● LESETEXT
§

Neben dem freien Kameradschaftsspektrum ist es in Thüringen vor allem die Neonazi-Kleinstpartei Der Dritte Weg, die eigene Strukturen für Kampfsporttrainings geschaffen hat. In Erfurt bewerben die Neonazis ganz offensiv die Möglichkeit, in ihrer Immobilie auf dem Herrenberg an derartigen Trainings teilzunehmen. Eigens für solche Aktivitäten wurde innerhalb der Partei im Sommer 2018 die Arbeitsgruppe „Körper & Geist“ geschaffen. Im Selbstverständnis der AG heißt es:

„Wir sind bewusst keine einfache Sportgemeinschaft oder Freundeskreis, sondern Teil einer Bewegung zur völkischen Wiedergeburt unserer Nation“

AG „Körper & Geist“ der Neonazi-Kleinstpartei Der Dritte Weg

Bisher hat die Partei nicht nur interne Veranstaltungen für ihre Erfurter Aktivisten durchgeführt, sondern mit dem RechtsRock- und Kampfsport-OpenAir „Jugend im Sturm“ im vergangenen Jahr in Kirchheim auch eine öffentliche Veranstaltung im Freistaat organisiert. Sowohl Ende April als auch Ende Mai führte die Neonazi-Partei dann zwei öffentliche Veranstaltungen in Erfurt durch, bei dem auch Kampfsportvorführungen gezeigt wurden. Diese richteten sich auch gezielt an Familien und Kinder. Zu den Aktivist*innen der Partei gehört auch ein ehemaliger offizieller Boxtrainer, der in die Aktivitäten fest eingebunden ist.

§

● BEREITGESTELLTE DATEN

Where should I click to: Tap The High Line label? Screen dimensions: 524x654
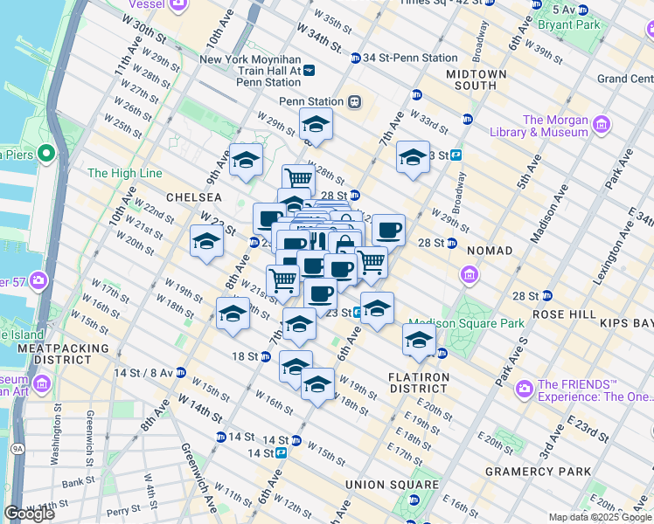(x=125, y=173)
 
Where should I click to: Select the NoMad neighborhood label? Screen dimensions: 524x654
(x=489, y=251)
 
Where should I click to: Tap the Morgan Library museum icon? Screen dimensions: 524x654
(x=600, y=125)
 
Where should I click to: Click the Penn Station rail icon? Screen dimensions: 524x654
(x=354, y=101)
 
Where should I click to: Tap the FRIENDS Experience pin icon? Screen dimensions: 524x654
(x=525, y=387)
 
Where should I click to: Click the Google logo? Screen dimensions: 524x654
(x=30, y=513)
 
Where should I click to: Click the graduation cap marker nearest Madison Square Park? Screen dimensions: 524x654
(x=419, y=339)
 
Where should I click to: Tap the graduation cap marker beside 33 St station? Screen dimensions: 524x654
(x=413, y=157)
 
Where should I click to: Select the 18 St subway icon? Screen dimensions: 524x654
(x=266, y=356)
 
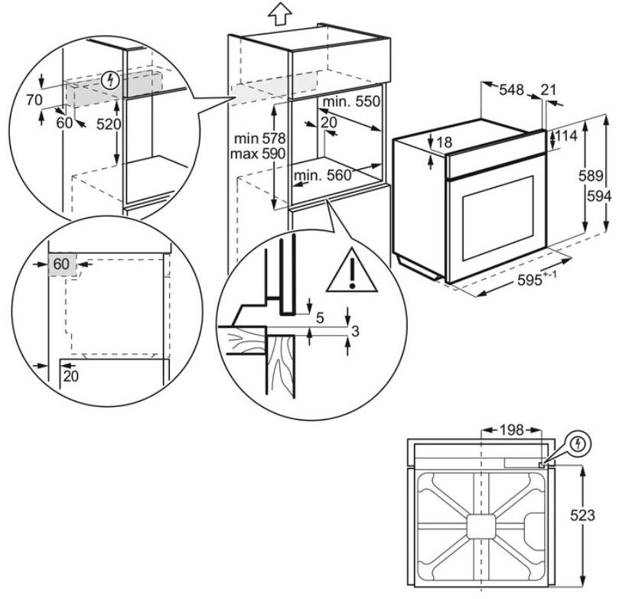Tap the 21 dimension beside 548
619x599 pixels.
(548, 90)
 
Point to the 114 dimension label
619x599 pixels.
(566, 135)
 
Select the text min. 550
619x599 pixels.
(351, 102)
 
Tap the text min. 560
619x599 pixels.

§

● AUFGABENSTELLUNG
1) Schreiben Sie bitte den Abschnitt des Lesetextes zwischen „AG „Körper &“ und „fest eingebunden ist.“ einschließlich dieser beiden Stellen wortgetreu ab.
2) Erklären Sie anhand des Lesetextes, zu welchem Zweck die Partei die Arbeitsgruppe „Körper & Geist“ geschaffen hat.

● LÖSUNGEN
1)
AG „Körper & Geist“ der Neonazi-Kleinstpartei Der Dritte Weg

Bisher hat die Partei nicht nur interne Veranstaltungen für ihre Erfurter Aktivisten durchgeführt, sondern mit dem RechtsRock- und Kampfsport-OpenAir „Jugend im Sturm“ im vergangenen Jahr in Kirchheim auch eine öffentliche Veranstaltung im Freistaat organisiert. Sowohl Ende April als auch Ende Mai führte die Neonazi-Partei dann zwei öffentliche Veranstaltungen in Erfurt durch, bei dem auch Kampfsportvorführungen gezeigt wurden. Diese richteten sich auch gezielt an Familien und Kinder. Zu den Aktivist*innen der Partei gehört auch ein ehemaliger offizieller Boxtrainer, der in die Aktivitäten fest eingebunden ist.

2) Die Arbeitsgruppe „Körper & Geist“ wurde im Sommer 2018 innerhalb der Partei eigens für Kampfsporttrainings geschaffen.